Copy out the line containing "Image resolution: width=622" and each line after it, through the last one in the material, exactly as written.

[MATERIAL PROVIDED Boundary: Start]

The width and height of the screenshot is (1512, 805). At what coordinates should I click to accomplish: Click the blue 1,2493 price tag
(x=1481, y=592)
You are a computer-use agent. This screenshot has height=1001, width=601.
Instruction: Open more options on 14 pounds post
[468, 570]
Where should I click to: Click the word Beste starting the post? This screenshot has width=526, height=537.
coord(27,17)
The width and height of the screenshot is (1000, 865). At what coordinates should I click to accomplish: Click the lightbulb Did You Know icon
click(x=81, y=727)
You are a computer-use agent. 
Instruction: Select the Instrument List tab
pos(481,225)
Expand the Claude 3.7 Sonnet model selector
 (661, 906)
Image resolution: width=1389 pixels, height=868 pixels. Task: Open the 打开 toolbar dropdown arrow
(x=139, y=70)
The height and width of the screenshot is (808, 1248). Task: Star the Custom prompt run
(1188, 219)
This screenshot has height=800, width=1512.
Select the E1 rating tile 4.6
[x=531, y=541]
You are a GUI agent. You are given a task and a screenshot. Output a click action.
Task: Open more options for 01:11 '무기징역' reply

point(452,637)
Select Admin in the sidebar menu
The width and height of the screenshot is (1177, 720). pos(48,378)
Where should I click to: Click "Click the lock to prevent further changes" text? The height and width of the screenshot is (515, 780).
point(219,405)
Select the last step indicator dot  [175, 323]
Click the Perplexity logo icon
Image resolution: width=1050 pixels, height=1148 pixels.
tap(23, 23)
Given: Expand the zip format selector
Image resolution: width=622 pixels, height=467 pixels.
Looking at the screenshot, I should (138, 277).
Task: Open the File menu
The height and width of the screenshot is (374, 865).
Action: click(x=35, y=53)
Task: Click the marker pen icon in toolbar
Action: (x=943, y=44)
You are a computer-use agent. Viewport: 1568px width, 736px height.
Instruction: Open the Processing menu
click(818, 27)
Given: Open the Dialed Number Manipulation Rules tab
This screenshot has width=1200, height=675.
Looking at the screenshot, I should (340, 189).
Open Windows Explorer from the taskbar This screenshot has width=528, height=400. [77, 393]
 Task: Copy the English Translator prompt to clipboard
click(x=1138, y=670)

[MATERIAL PROVIDED Boundary: End]

• OUTPUT:
Image resolution: width=622 pixels, height=467 pixels.
Looking at the screenshot, I should (138, 277).
Task: Open the File menu
The height and width of the screenshot is (374, 865).
Action: click(x=35, y=53)
Task: Click the marker pen icon in toolbar
Action: (x=943, y=44)
You are a computer-use agent. Viewport: 1568px width, 736px height.
Instruction: Open the Processing menu
click(818, 27)
Given: Open the Dialed Number Manipulation Rules tab
This screenshot has width=1200, height=675.
Looking at the screenshot, I should (340, 189).
Open Windows Explorer from the taskbar This screenshot has width=528, height=400. [77, 393]
 Task: Copy the English Translator prompt to clipboard
click(x=1138, y=670)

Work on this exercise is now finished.